* ENUNCIADO 1: Extrae y reproduce sin cambios las filas que van desde la que contiene "Enter fullscreen mode with 全屏" hasta la última fila, ambas incluidas.

* TEXTO DE LECTURA:
◇ ◇ ◇ ◇ ◇ ◇ ◇
Yo avanzo a paso lento con el ceño fruncido, la cabeza baja y una visible aura de oscuridad crepitante a mi alrededor. La gente la percibe y como no quieren malos rollos ni que nadie les amargue la fiesta, evitan acercarse a mí. Miro a la niña en el carrito y deseo que llegue el día en el que pueda decirle aquello de “Hija mía, debes saber que por mucha gente que haya en el mundo, siempre estamos solos.”  También le diré que desde el instante en que nació, mi vida le pertenece y que si alguna vez necesitara un riñón, yo pondría ambos a su disposición, lo que no es más que una metáfora que ilustra lo anterior pero que me gusta utilizar para hacerme el listo y el interesante, cualidades ambas que no poseo por naturaleza.

En un momento dado alguien se para ante mi. Es un viejo estúpido sonriente que me tiende la mano a la par que hace comentarios graciosos sobre cómo cambia la vida y como pasamos de ser unos alegres juerguistas a padres responsables y abnegados. Yo nunca he sido un juerguista y mucho menos alegre. No recuerdo ni de qué le conozco, pero le miro a los ojos y le fulmino con la mirada. No estoy para saludos. Su carne se evapora al instante y solo queda de él un esqueleto ennegrecido que cae al suelo sin un orden aparente. Nadie hace caso porque al fin y al cabo esto es la vida, no somos nadie, nacemos para morir, a todo el mundo le llega su hora, etc…
 
Ésto es lo que pasa por hablar cuando uno no debe.
◇ ◇ ◇ ◇ ◇ ◇ ◇
* ENUNCIADO 2: Según el texto de lectura, ¿qué queda del viejo sonriente después de que su carne se evapora?
◇ ◇ ◇ ◇ ◇ ◇ ◇
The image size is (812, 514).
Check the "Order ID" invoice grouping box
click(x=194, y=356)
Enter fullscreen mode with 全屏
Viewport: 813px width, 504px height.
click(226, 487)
◇ ◇ ◇ ◇ ◇ ◇ ◇
* RESULTADO 1:
Enter fullscreen mode with 全屏
Viewport: 813px width, 504px height.
click(226, 487)

* RESULTADO 2: Un esqueleto ennegrecido que cae al suelo sin un orden aparente.